Still, the bid-to-cover ratio of demand was well down from December's 3.8 in view of the low - or in this case negative - return.
Yields rose in France's second Treasury bill sale of the year despite strong demand. It came on the heels of solid demand at the first French auction of long-term OAT bonds of 2012, where yields rose only slightly despite nervousness that France is on the brink of losing its triple-A credit rating.
The yield on the 26-week bill was 0.286 percent, after 0.074 percent previously.
The significance lies not so much in the rate as the rising spread between German and French yields.
Several recent German auctions have drawn fewer bids than the amount on offer, partly due to the extremely low yields. At a November auction of 10-year bonds that market players deemed disastrous, almost half of the paper was retained due to a shortage of bids.
Fears over the euro zone debt crisis have led commercial banks to stash their money at the European Central Bank rather than lend to each other recently. Overnight deposits at the ECB hit a new record of 464 billion euros, data showed on Monday, and traders said they could hit half a trillion euros by next week.
The German debt agency has changed the bidding rules for money market instruments this year to make investors bid by price rather than yield, making negative yields a possibility now, agency spokesman Joerg Mueller said.
No one expected negative yields in this market segment in the long run, so our bidding rules also did not enable this (in the past, Mueller told Reuters.
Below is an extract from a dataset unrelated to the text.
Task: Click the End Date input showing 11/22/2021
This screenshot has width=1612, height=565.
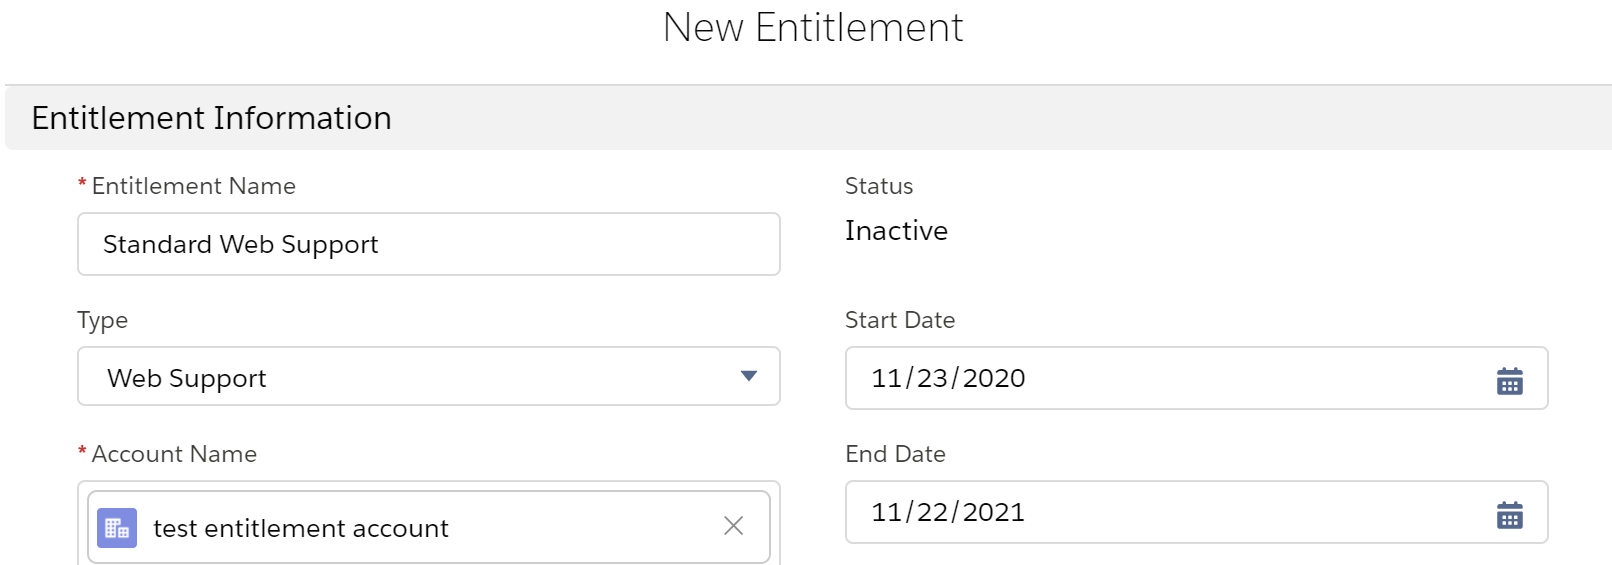Action: pyautogui.click(x=1197, y=512)
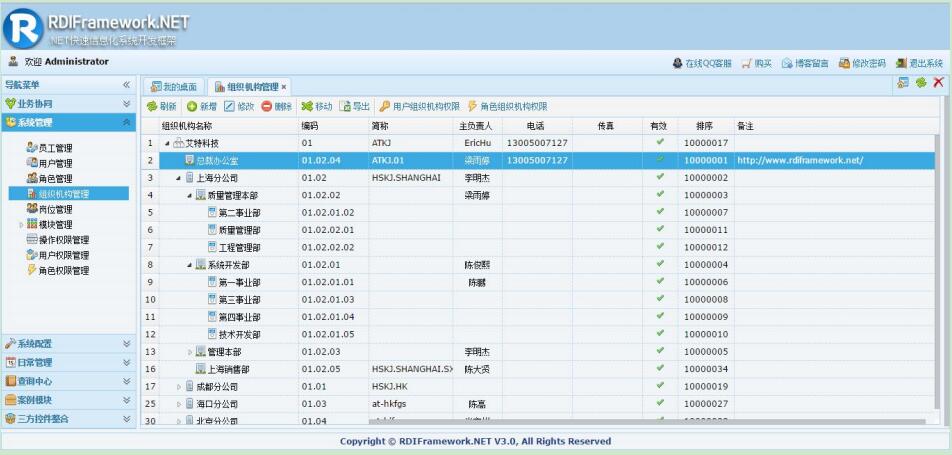Click the 新增 (Add) green plus button

(x=192, y=106)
Yet we saw negative yields for money market instruments in December on the secondary market. So we changed the bidding rules to bring them into line with those for the capital market segment, where it is usual to give bids at any price.
The agency said the only previous auction to attract a negative yield was a five-year inflation-linked bond issued on November 9 which drew a yield of -0.40 percent.
On the one hand it is a friendly sign for the finance minister because he doesn't have to pay a yield to the investor, but on the other hand it shows a very nervous market, as in the last year, the debt agency's Mueller said.